The Republican president’s choice could shape the court for years to come – a fact not lost on liberal and conservative groups gearing up multimillion-dollar campaigns to support or oppose the nominee.
“I hope the United States Senate conducts themselves in a way that brings dignity to the process, and that the senators don’t listen to the special interest groups, particularly those on the extremes that are trying to exploit this opportunity for not only their – what they may think is right, but also for their own fund-raising capabilities,” Mr. Bush said.
During his trans-Atlantic flight Tuesday, Mr. Bush went over dossiers of more than a half-dozen prospective nominees. He said he wanted a new justice in place when the court’s term begins in October.
Moving forward on the process, the president asked the former senator, Fred Thompson, a Republican of Tennessee, to help shepherd his nominee through the Senate. Mr. Thompson, 62, an actor on the NBC television series “Law & Order,” retired from the Senate in 2002.

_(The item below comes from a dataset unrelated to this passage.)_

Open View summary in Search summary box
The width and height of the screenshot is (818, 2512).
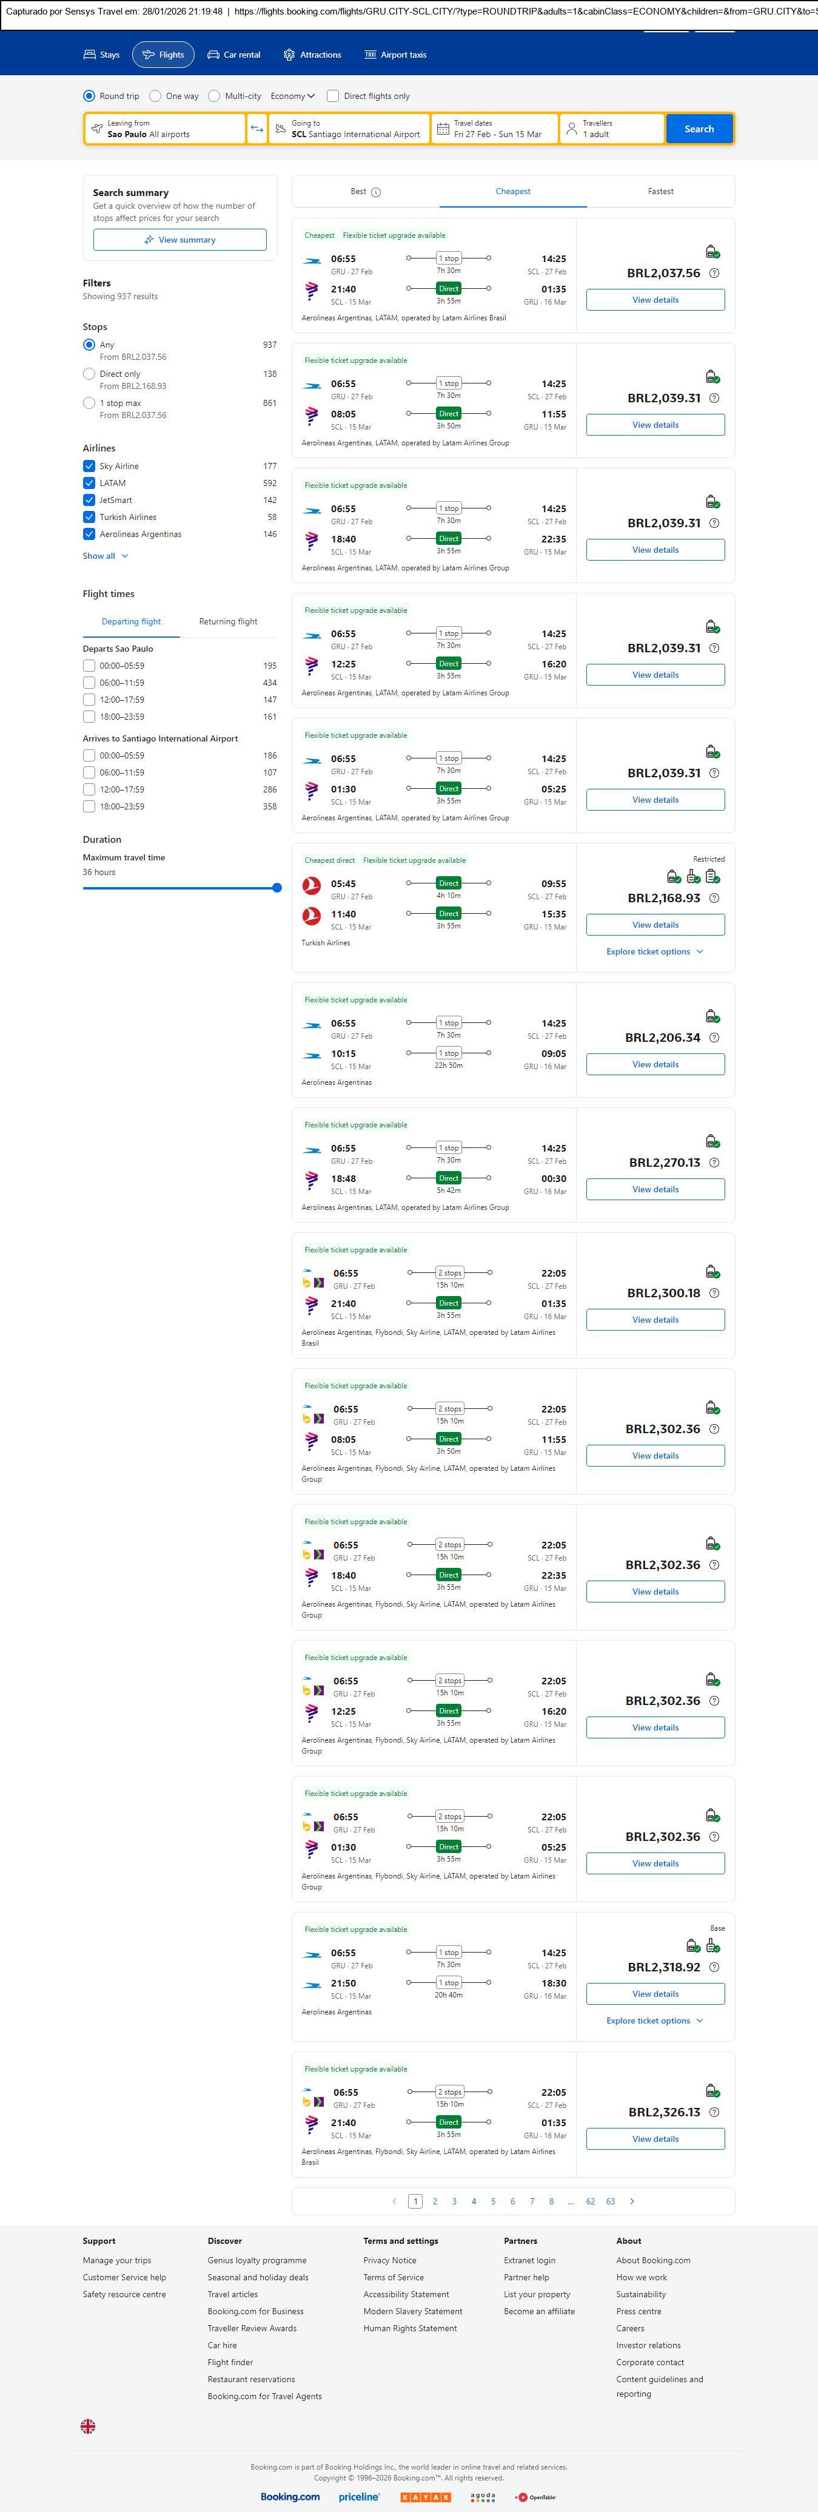(x=179, y=240)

Reflecting the politically charged atmosphere, that decision drew criticism from the Democratic National Committee, which said “blurring the line between fact and fiction is nothing new for our Republican colleagues” and a solid nominee wouldn’t need the help of an “actor and high-paid lobbyist.”
At his news conference, Mr. Bush reiterated his campaign pledge that there would be no litmus test on issues such as abortion for his nominee.
“I’ll pick people who, one, can do the job, people who are honest, people who are bright, and people who will strictly interpret the Constitution and not use the bench to legislate from,” he said.
Several conservatives argue, however, that Mr. Gonzales’s record on abortion is a strike against him. Abortion, said Cathie Adams of the Dallas-based Texas Eagle Forum, is the “watershed issue for pro-family conservatives.”
In March 2000, Mr. Gonzales, then a Texas Supreme Court judge appointed by Mr. Bush, joined the majority in ruling that a 17-year-old girl could seek an abortion without telling her parents.
Mr. Gonzales also upset abortion foes during his confirmation hearing for attorney general when he described the Roe v. Wade decision legalizing abortion as the “law of the land” and promised to enforce it.
In a letter to Mr. Bush, the president of the U.S. Conference of Catholic Bishops urged him to consider qualified jurists “who, pre-eminently, support the protection of human life from conception to natural death.” Bishop William Skylstad said his organization would neither endorse nor oppose any nominee.